While Fresh Start requires that the assets and liabilities of the emerging entity be reset to fair value, IFRS generally prohibits companies from remeasuring their assets and liabilities to fair value or resetting their opening equity balances.
This meant the company required knowledge and insights to help them solve two basic questions: Could it achieve an IFRS financial reporting result that was akin to Fresh Start accounting? And could the company reset its balance sheet and present itself, post-bankruptcy, as a new reporting entity without any disparities in guidance between the two geographies it served?
In addition to the two major questions at hand, the company determined that it was redomiciling its parent to the United Kingdom and needed help understanding the new reporting requirements in that country as well.
Resetting a fresh balance sheet after bankruptcy
Deloitte was the client’s choice based on its historical experience managing large projects; deep familiarity with the US Chapter 11 process; and experience in valuation, tax, unique system solutions, technical accounting, and controls. Its international capabilities around IFRS and foreign statutory reporting needs also positioned Deloitte to serve the client’s unique needs.

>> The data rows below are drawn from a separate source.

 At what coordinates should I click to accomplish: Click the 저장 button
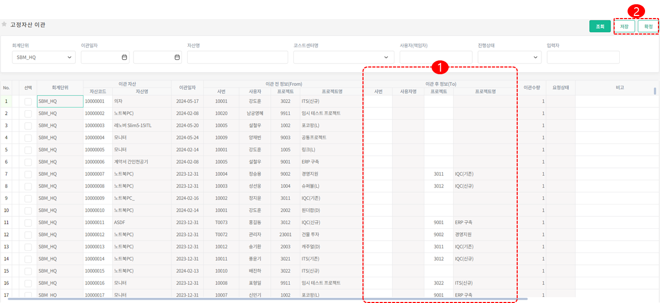(x=624, y=26)
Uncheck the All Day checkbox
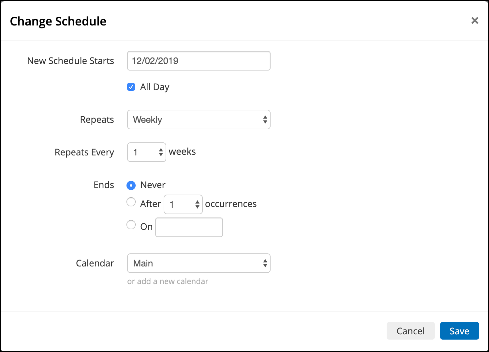The width and height of the screenshot is (489, 352). click(x=131, y=87)
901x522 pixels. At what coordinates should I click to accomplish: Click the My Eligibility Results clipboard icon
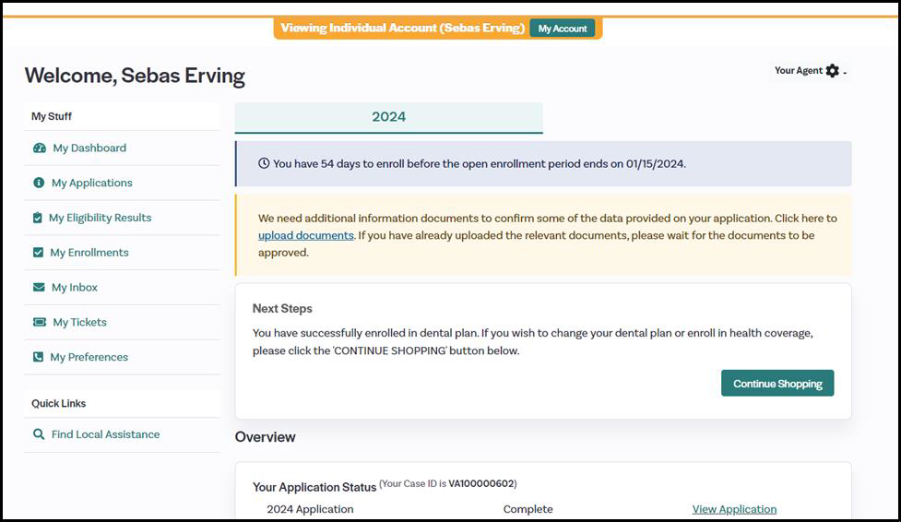pos(38,219)
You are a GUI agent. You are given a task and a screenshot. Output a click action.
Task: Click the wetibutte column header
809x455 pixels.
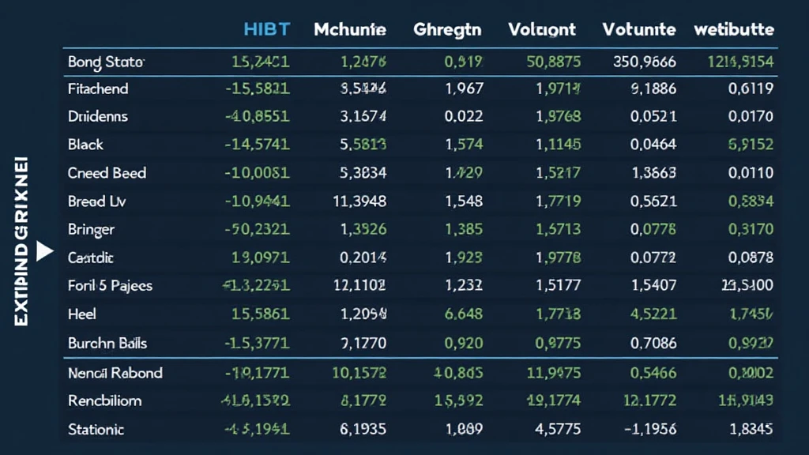tap(734, 30)
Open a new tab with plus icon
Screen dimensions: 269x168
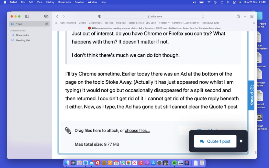coord(245,16)
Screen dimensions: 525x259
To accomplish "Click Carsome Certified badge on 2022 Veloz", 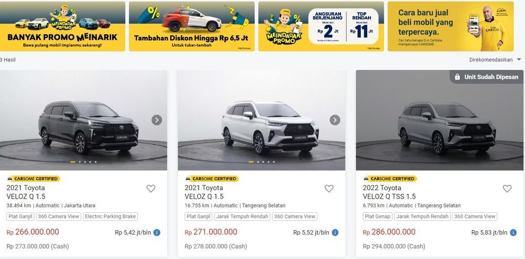I will pyautogui.click(x=390, y=179).
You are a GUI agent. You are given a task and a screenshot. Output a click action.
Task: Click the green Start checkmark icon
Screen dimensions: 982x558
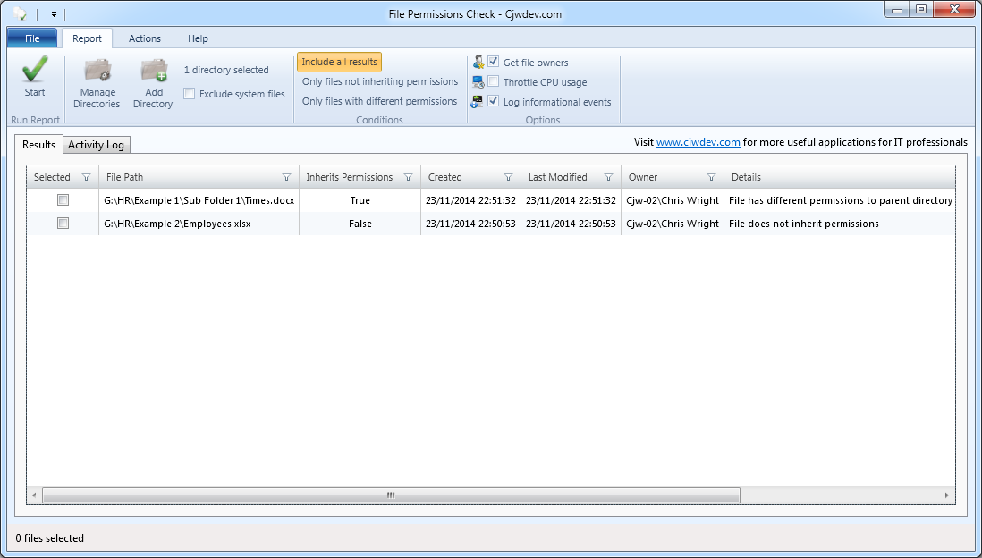coord(35,71)
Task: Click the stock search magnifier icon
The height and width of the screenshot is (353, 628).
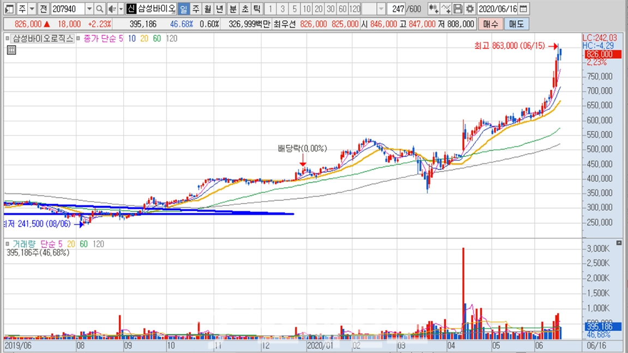Action: (x=99, y=9)
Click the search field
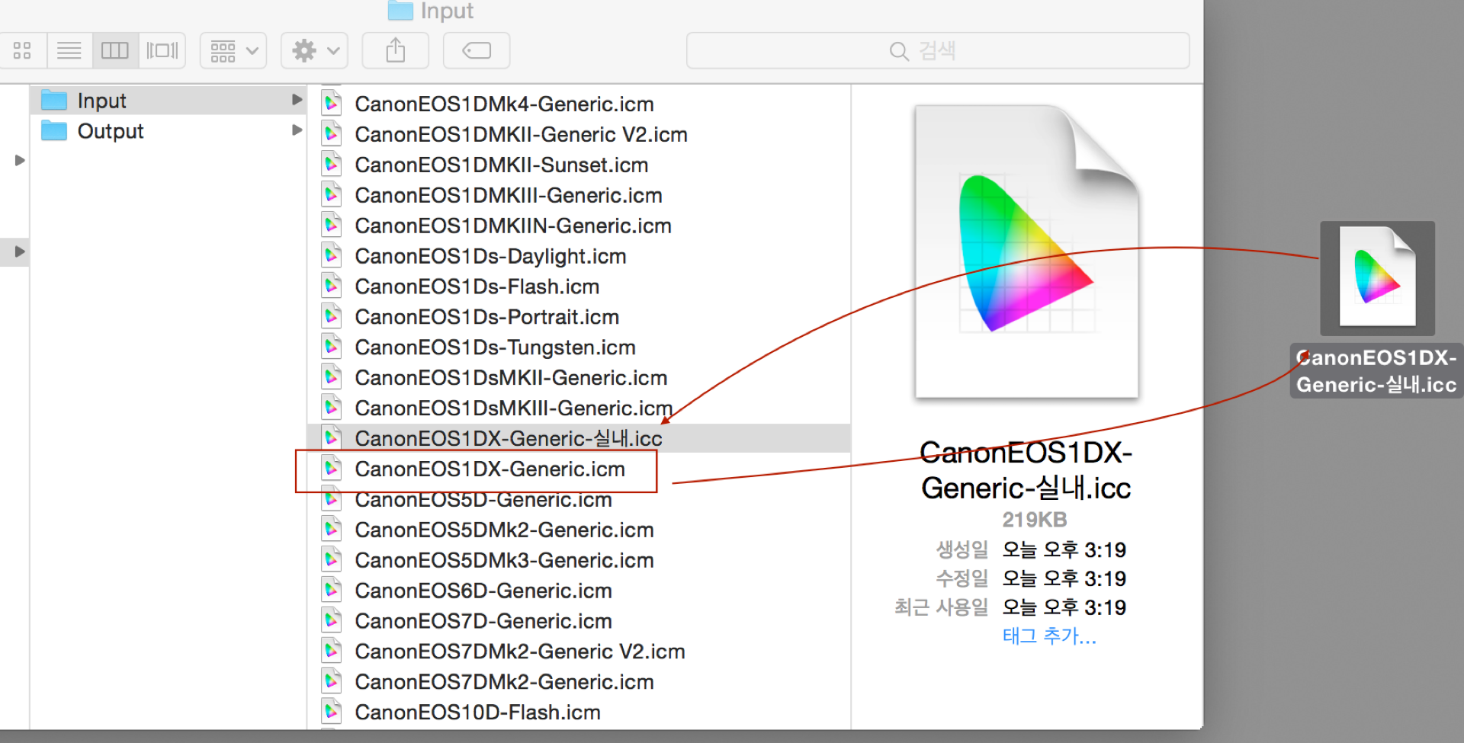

The company’s Fresh Start team developed a preliminary deal structure that would show outcomes similar to Fresh Start under US GAAP. To achieve this, Deloitte’s knowledge of the Chapter 11 process, US GAAP, and IFRS helped the company structure its plan of reorganization to trigger the application of business combination accounting under IFRS. This also helped the company avoid undesired accounting answers around various liabilities as a result of the reorganization plan.
In doing so, the emerging company was able to create a new basis of accounting, as its assets and liabilities were remeasured at fair value and its equity was reset.
Moving forward, Deloitte assisted the company with redomiciling its parent to the United Kingdom. In doing so, Deloitte helped the company maintain alignment with local statutory reporting requirements and helped the company reevaluate its entire balance sheet.
Creating a fresh balance sheet amid a restructuring
Ultimately, Deloitte successfully helped the client achieve its goal of having a clean balance sheet with the emerged entity presenting its accounts at a fair value. Deloitte also assisted the client with meeting reporting requirements, including further assistance with updates in the measurement window allowed under IFRS.
Because of the bankruptcy, the company had bandwidth issues to make the needed accounting modifications; Deloitte filled those gaps so it would not face a delay in that process either.
Now a brand-new entity, the company has a new basis of accounting for its assets and liabilities and a new way to process and track reporting in a new country.
Deloitte helped the company create a clean balance sheet with the emerged entity, presenting its accounts at a fair value.